İstenenler ::
Aşağıdaki alıştırma metnine göre şu soruları yanıtlayın:
(a) Milli Eğitim Bakanlığı, 2022 yılının sonunda mesleki eğitim merkezlerindeki öğrenci sayısını kaça ulaştırmayı hedefliyor?
(b) Metne göre eğitim kaç yıl sürüyor ve nasıl bir eğitim?
(c) Bakanlık, okul öncesi eğitim kurumlarının açılmasını kolaylaştıran değişikliğin özellikle nerede yaygın olarak uygulanacağını söylüyor?

Alıştırma Metni ::

************

2021 2022 eğitim öğretim yılının yine en önemli başlıklarından bir tanesi de öğrencilerin Örgün eğitim’den koparılarak çocuk işçi olmaya yönelik yönlendirilmesi olmuştur. Bu yarıyılda milli eğitim bakanlığı daha önceki yıllardan daha da fazla ve daha da ısrarlı bir şekilde öğrencilerin mesleki eğitim adı verilen çıraklık eğitim merkezlerine yönlenmesini sağlamaya çalışmıştır. Milli Eğitim Bakanlığının 2022 yılının sonunda mesleki eğitim merkezlerinde bulunan öğrenci sayısını 1 milyona ulaştırmayı hedeflemesi durumun vahametini ortaya koymaktadır. Milli eğitim Bakanlığının görevinin öğrencileri Örgün eğitim içinde tutmak olması gerekirken ısrarlı bir şekilde öğrencilerin çocuklarımızın çocuk işçi olmasına zorlanması açıklanabilir ve anlaşılabilir bir durum değildir. Sektör aradığı nitelikte işçi bulmakta artık zorlanmayacak söylemi ile kamuoyuna sunulan aslında sermaye ucuz iş gücünü istediği kadar sağlayacağız demek olduğunu bizler yakından bilmekteyiz Bu nedenle de öğrencilerimizin yerlerinin işletmeler fabrikalar değil okullar olduğunu ve eğitimin 12 yıl ve zorunlu olduğunu buradan hem milli eğitim Bakanlığına hem de tüm kamuoyuna hatırlatmak isteriz.
OKUL ÖNCESİ EĞİTİM
2021 2022 eğitim öğretim yılı birinci döneminde çok fazla kamuoyunda tartışılmayan ancak bizce oldukça önemli olan farklı gelişmeler de yaşandı bunlardan bir tanesi de okul öncesi eğitim kurumları ile ilgili olanıydı Milli Eğitim Bakanlığı okul öncesi ve temel eğitim kurumları Yönetmeliği’nde yaptığı bir değişiklikle okul öncesi eğitim kurumlarının açılmasını kolaylaştırdığını ve özellikle bunun köylerde yaygın bir şekilde uygulanacağını ifade etti. Ancak Milli Eğitim Bakanlığı değiştirmesi gereken kurum açma ve kapama ad verme yönetmeliğini değil başka bir yönetmeliği değiştirerek yapması gereken asıl işi yapmamıştır. Asıl önemli sorun ise yeni öğretmen ataması yapmadan ve yeni derslik oluşturmadan köylerde okul öncesi eğitim kurumlarının nerelere açılacağı ve buralarda kimlerin ders vereceğidir. Köylerde şu an sadece Camiler ve imamlar olduğunu göz önüne aldığımızda durumun oldukça tartışmalı olduğu anlaşılacaktır.

************

Kaynak Veri ::
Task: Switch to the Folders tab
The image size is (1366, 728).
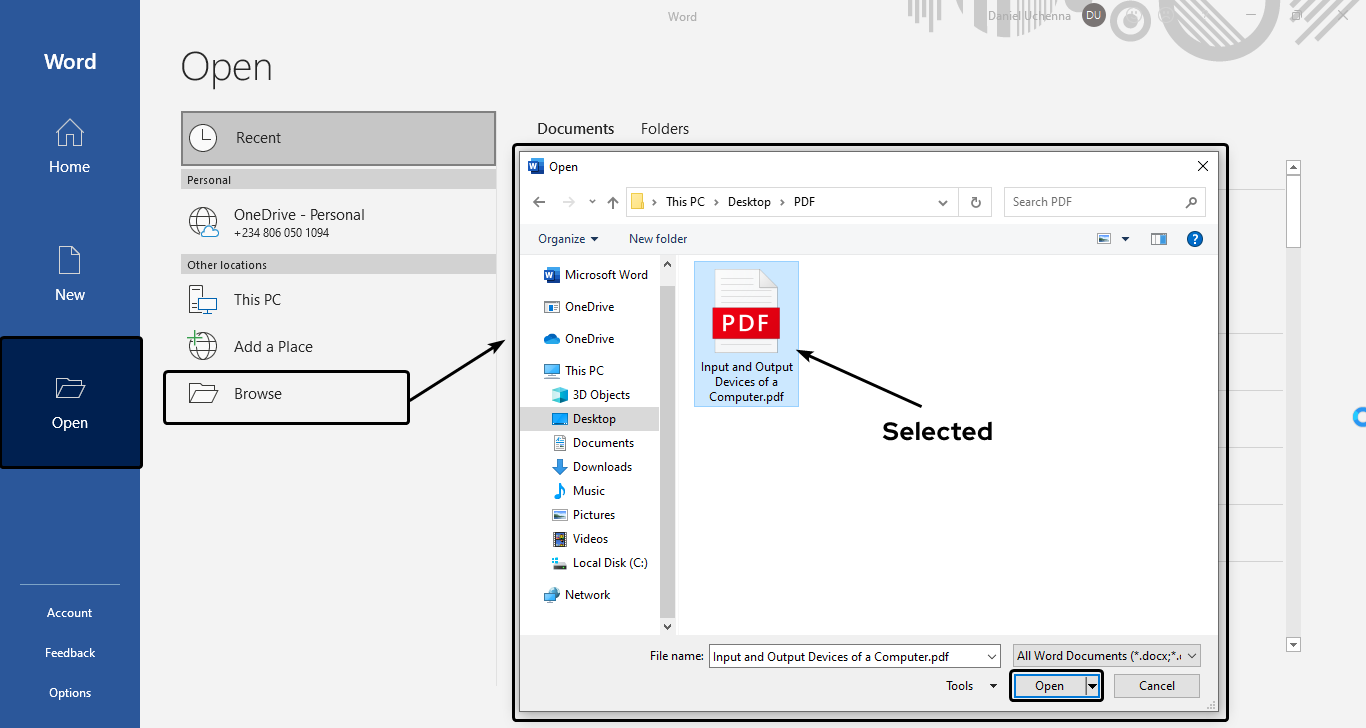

************

Çözüm ::
(a) 1 milyon.
(b) 12 yıl ve zorunlu.
(c) Köylerde.